- Cover photo
- Genre: Soap opera
- Written by: E. Vikkiramaathithan C.U .Muthuchelvan
- Screenplay by: C. U. Muthuchelvan Dialogues by Pa. Raghavan
- Directed by: E. Vikkiramaathithan
- Creative director: Sujatha Vijayakumar
- Starring: Chetan Vadivukkarasi Manasa
- Theme music composer: Ilakkiyan (Title Song) Kiran (Background Score)
- Opening theme: "Ulladhellam Solla Poren" Solar Sai (Vocal) Yugabharathi (Lyrics)
- Country of origin: India
- Original language: Tamil
- No. of seasons: 1
- No. of episodes: 476

Production
- Producers: Sujataa Vijaykumar K.Vijaykumar
- Editor: Singai V. Raju
- Camera setup: Sakithya Seenu
- Running time: approx. 20-22 minutes per episode
- Production company: Home Movie Makers

Original release
- Network: Sun TV
- Release: 14 November 2011 – 4 October 2013

= Uthiripookkal (TV series) =

Uthiri Pookal is a 2011 Tamil-language soap opera that aired on Sun TV from 14 November 2011 to 4 October 2013 on Monday through Friday at 06:30PM (IST) for 476 episodes.
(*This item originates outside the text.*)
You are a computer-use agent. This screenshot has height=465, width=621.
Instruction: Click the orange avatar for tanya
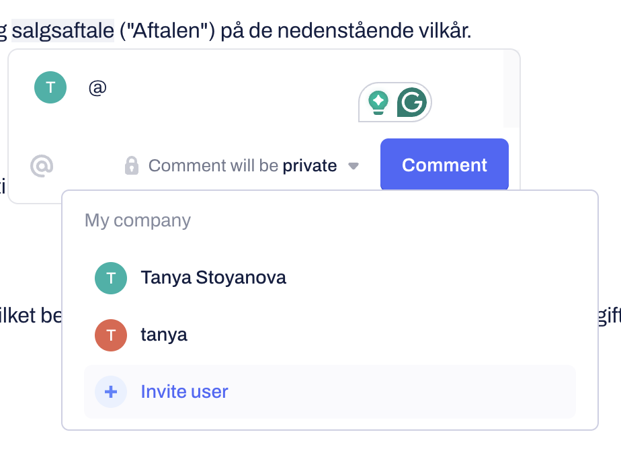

It had been receiving the highest ratings of Tamil serials and received high praising from viewers.

The show starring by Chetan, Vadivukkarasi, Maanasa Hemachandran, Sharavan, Karna, Sadhasivam, Harikrishnan and producer by Home Movie Makers Sujataa Vijaykumar, K.Vijaykumar and directed by E. Vikkiramaathithan.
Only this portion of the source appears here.